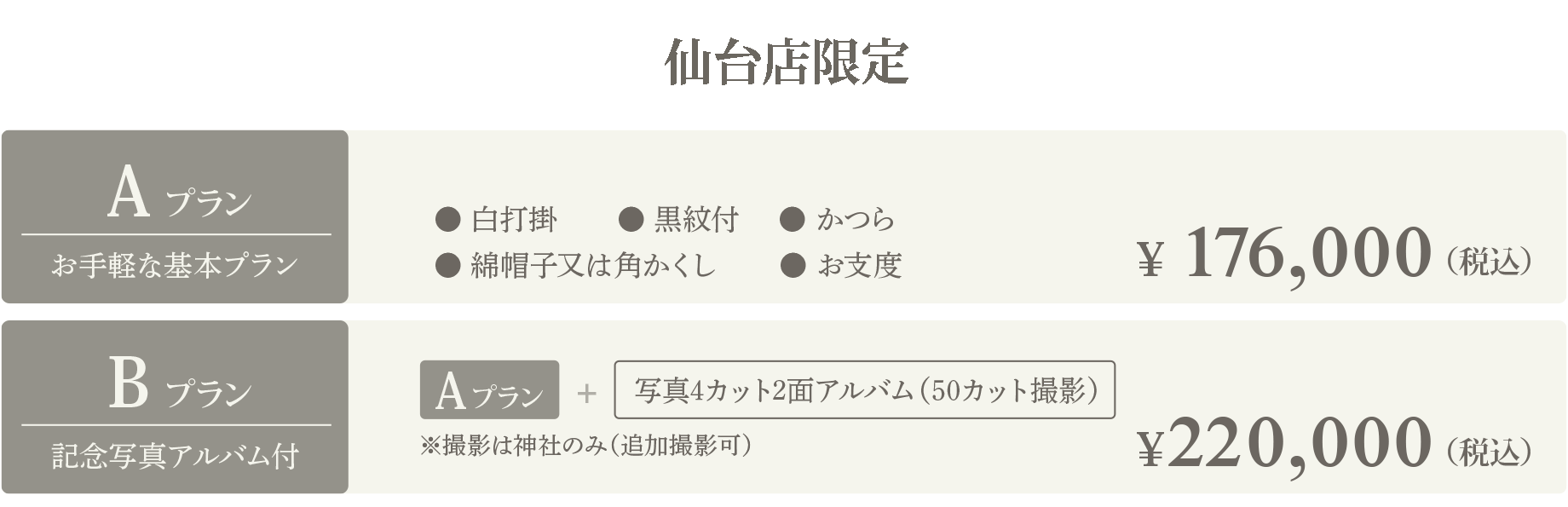Select the A プラン label box
Image resolution: width=1568 pixels, height=507 pixels.
coord(175,216)
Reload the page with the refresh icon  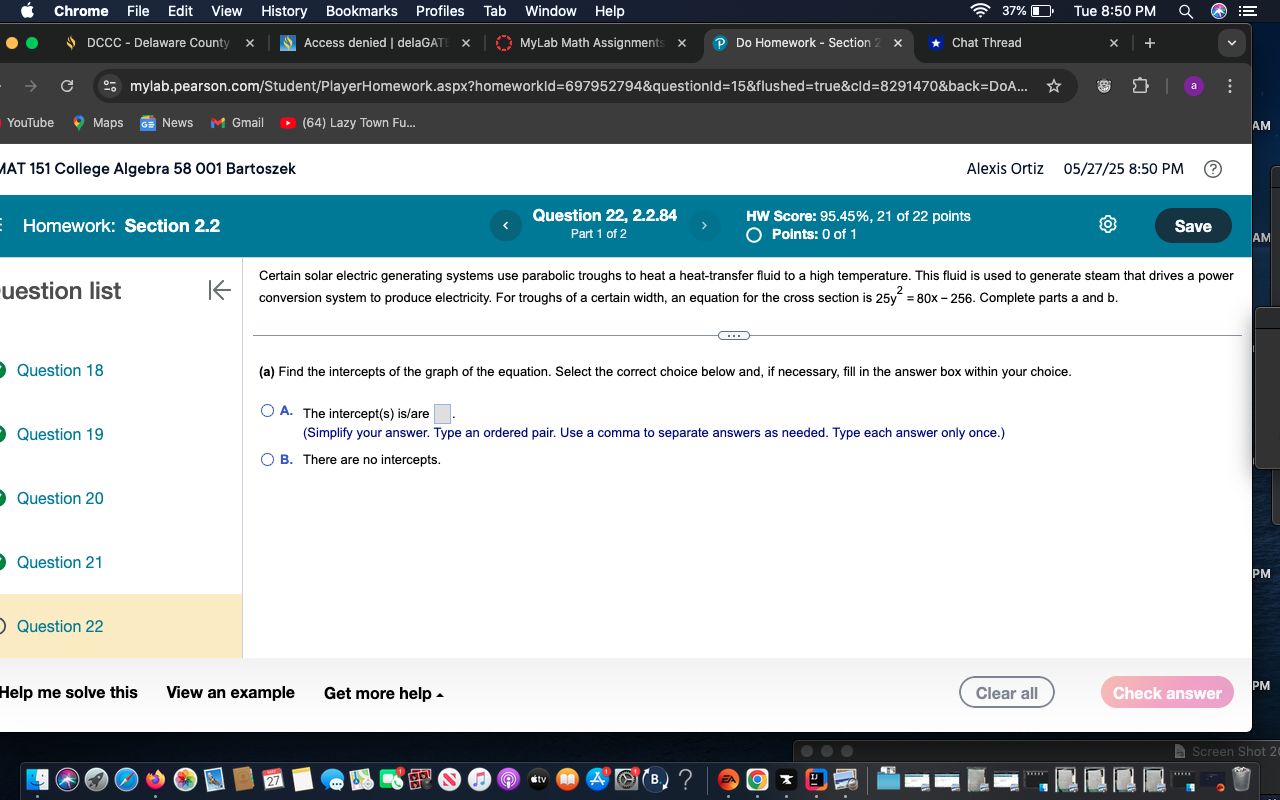point(66,86)
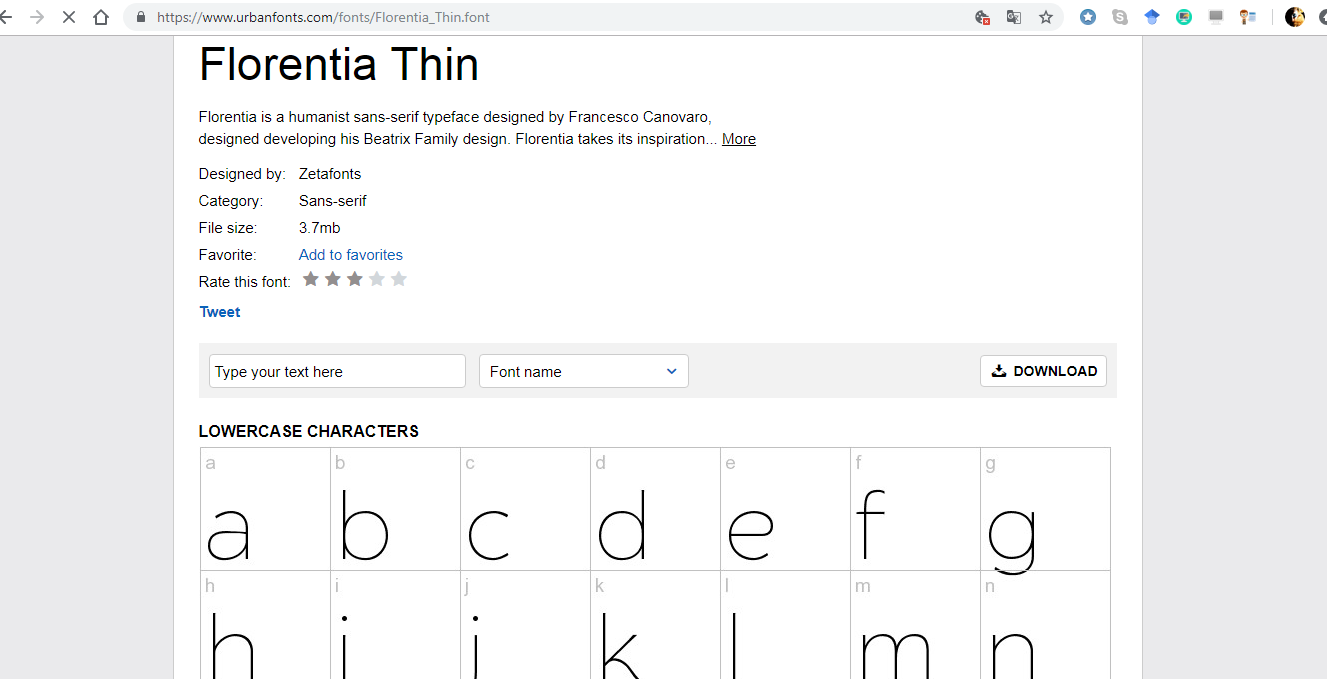The height and width of the screenshot is (679, 1327).
Task: Open the Google Scholar extension icon
Action: (x=1152, y=17)

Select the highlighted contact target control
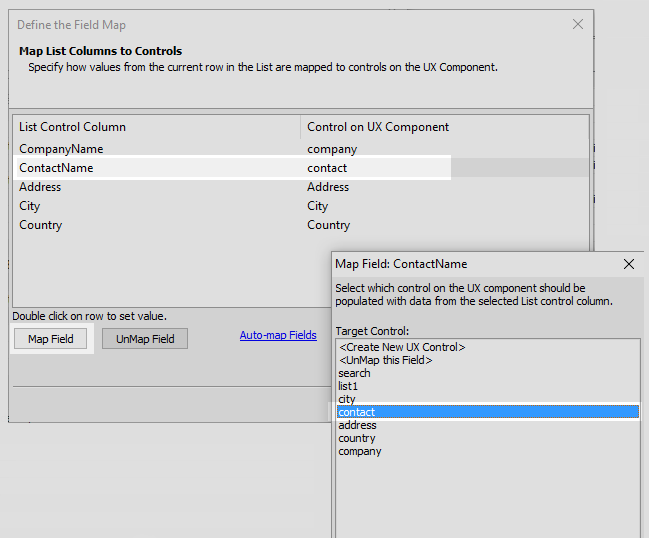pyautogui.click(x=488, y=412)
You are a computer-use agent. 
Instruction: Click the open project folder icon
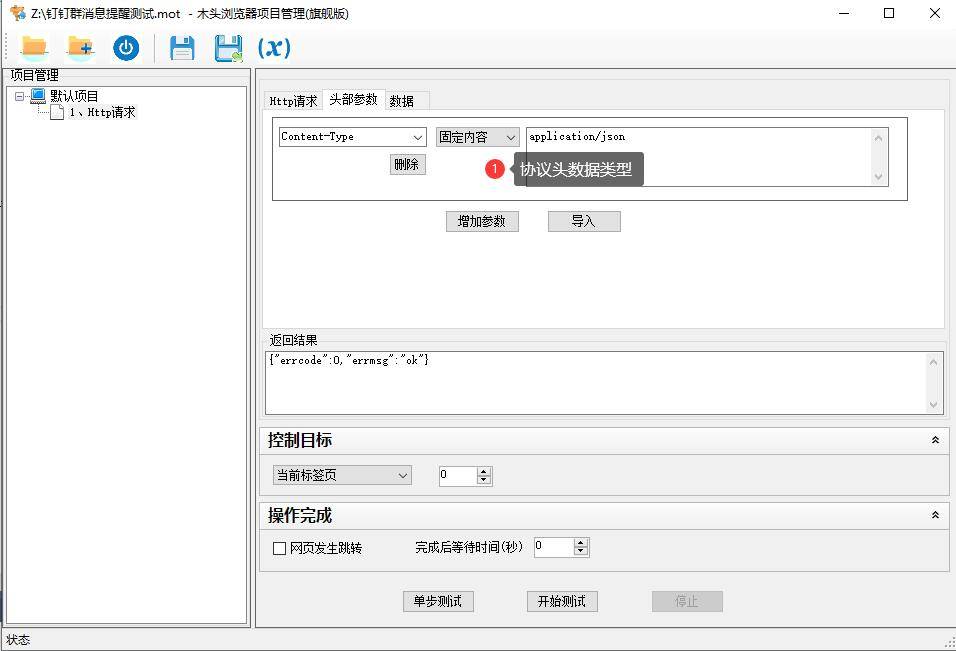coord(34,47)
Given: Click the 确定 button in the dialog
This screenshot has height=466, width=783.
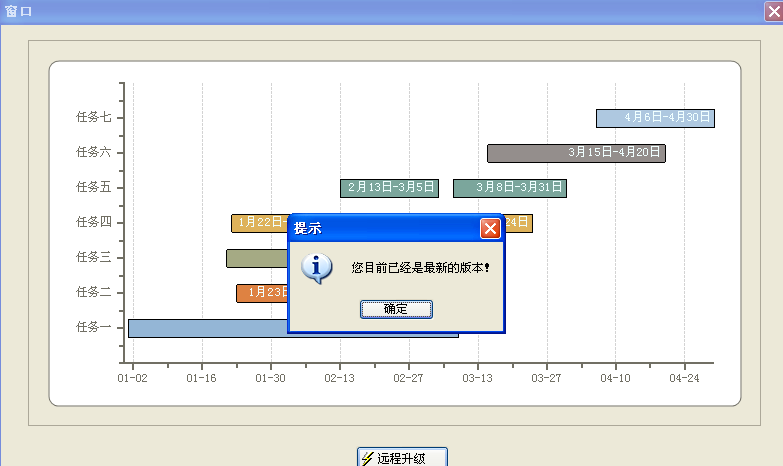Looking at the screenshot, I should (x=396, y=309).
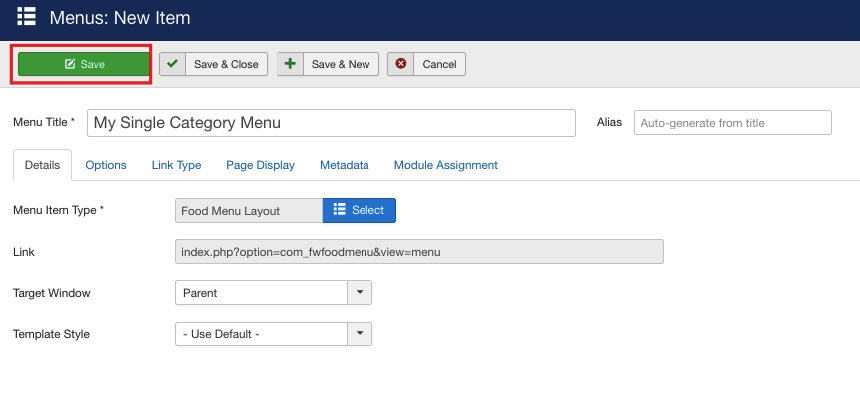Click the red X Cancel icon
The width and height of the screenshot is (860, 418).
[401, 64]
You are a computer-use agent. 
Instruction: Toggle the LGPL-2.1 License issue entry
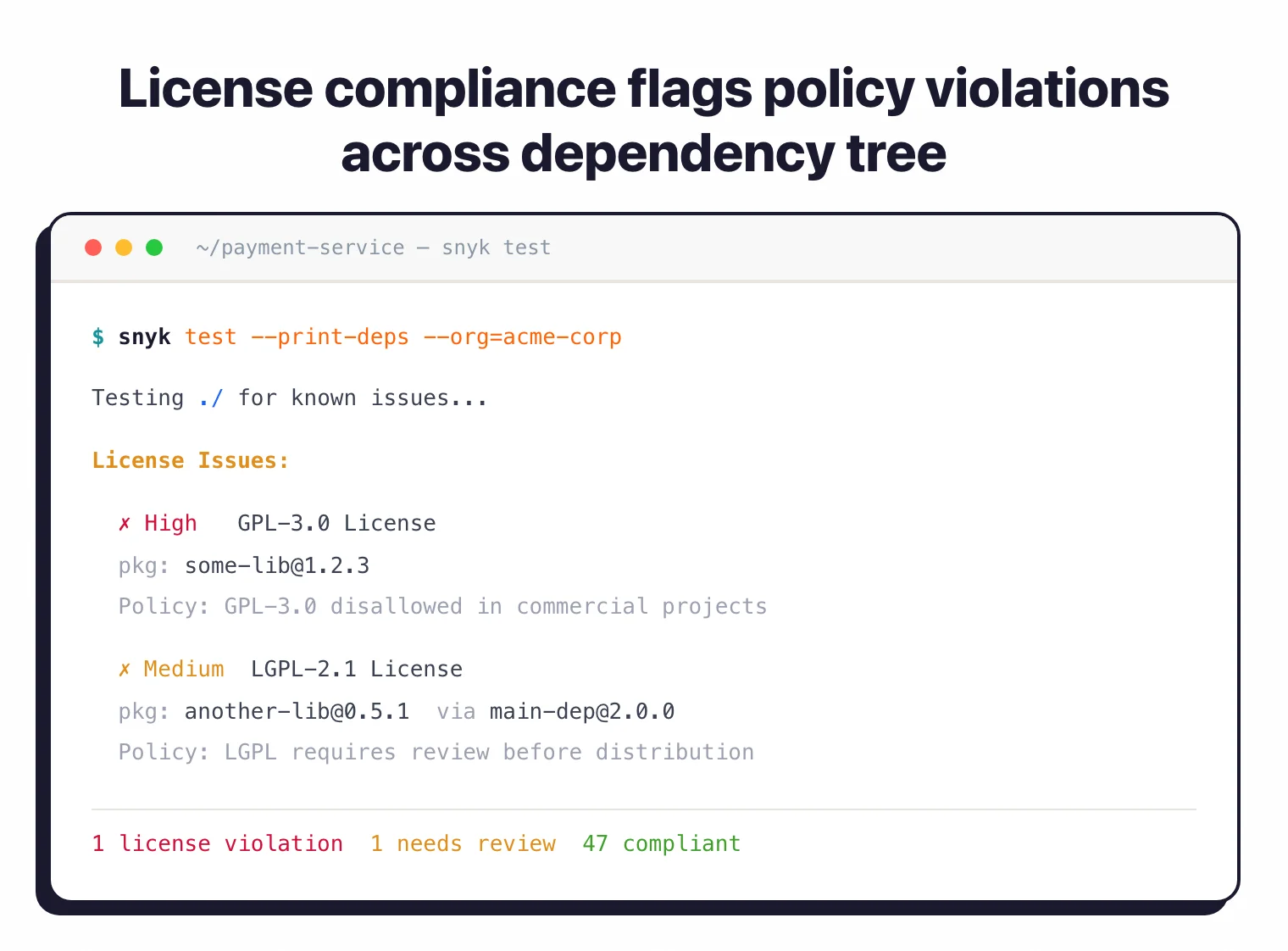(356, 669)
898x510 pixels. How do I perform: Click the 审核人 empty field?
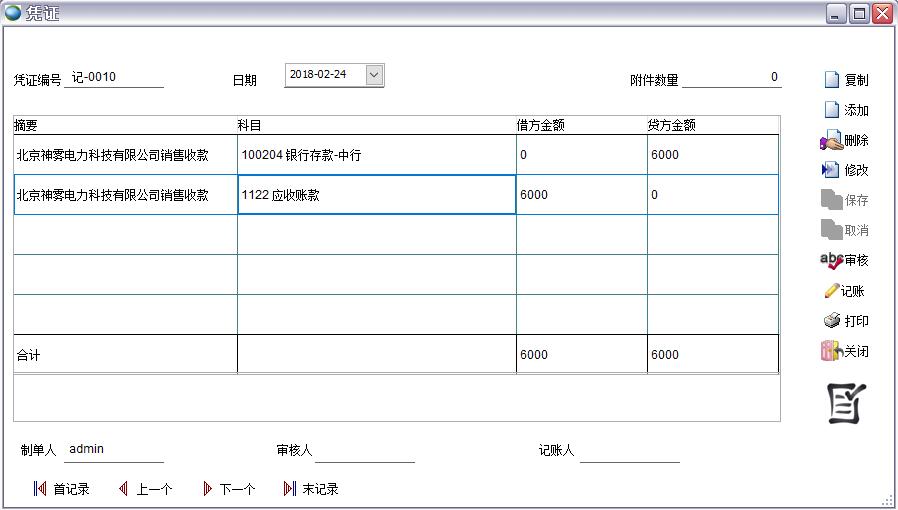364,451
--------------------
◆ **Work to do**
Starting with the line that contains "Select the highlighted contact target control" and going on through the end of the material, write those lines again with "computer-use agent" replaced by "desktop assistant" and everything else unchanged. Omit the pictures.

◆ **Task response**
Select the highlighted contact target control
pyautogui.click(x=488, y=412)
You are a desktop assistant. 
Instruction: Click the open project folder icon
coord(34,47)
Given: Click the 确定 button in the dialog
This screenshot has height=466, width=783.
Looking at the screenshot, I should (x=396, y=309).
Click the red X Cancel icon
The width and height of the screenshot is (860, 418).
[401, 64]
You are a desktop assistant. 
Instruction: Toggle the LGPL-2.1 License issue entry
(356, 669)
898x510 pixels. How do I perform: Click the 审核人 empty field?
364,451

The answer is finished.